> YOUR INSTRUCTIONS: Write out all the records exactly, and keep any images out.

DATA TO PROCESS section start

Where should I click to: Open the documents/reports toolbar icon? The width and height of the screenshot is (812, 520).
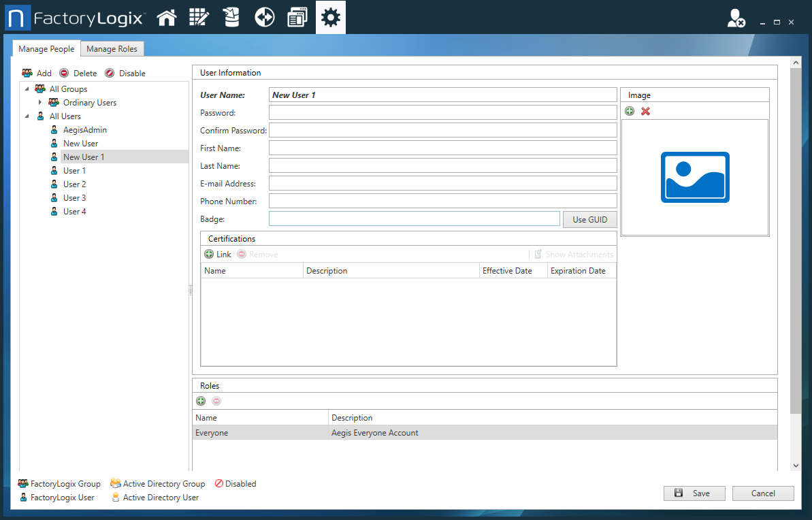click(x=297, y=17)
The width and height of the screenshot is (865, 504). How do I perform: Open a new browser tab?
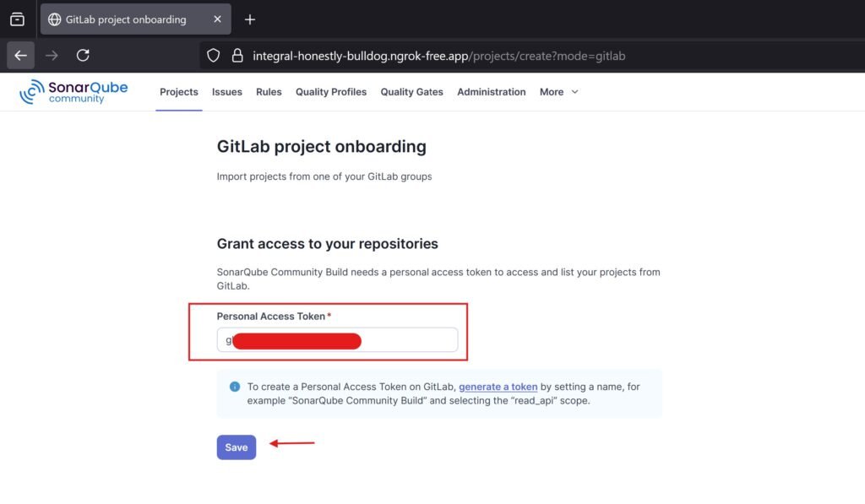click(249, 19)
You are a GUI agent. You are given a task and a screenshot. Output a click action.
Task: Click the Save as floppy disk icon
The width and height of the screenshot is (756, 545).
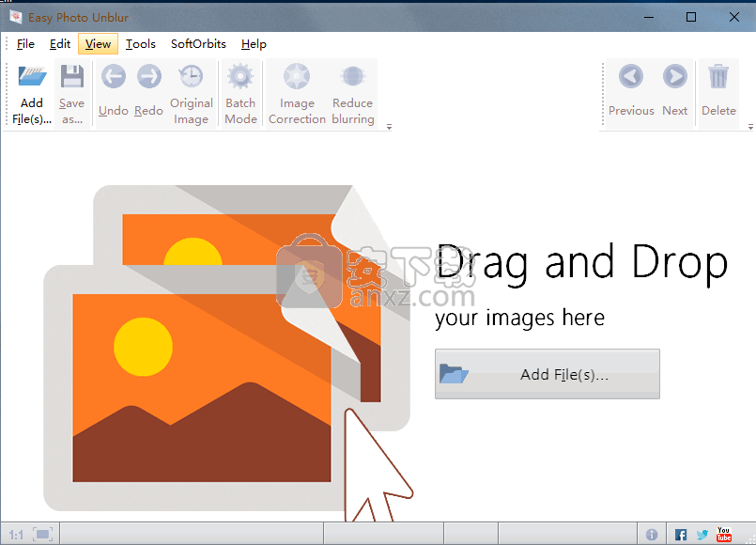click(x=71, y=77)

DATA TO PROCESS section end

> RESULT:
Where should I click to: Open the documents/reports toolbar icon? The width and height of the screenshot is (812, 520).
click(x=297, y=17)
The width and height of the screenshot is (865, 504). How do I perform: Open a new browser tab?
click(249, 19)
You are a GUI agent. You are given a task and a screenshot. Output a click action.
Task: Click the Save as floppy disk icon
The width and height of the screenshot is (756, 545).
click(x=71, y=77)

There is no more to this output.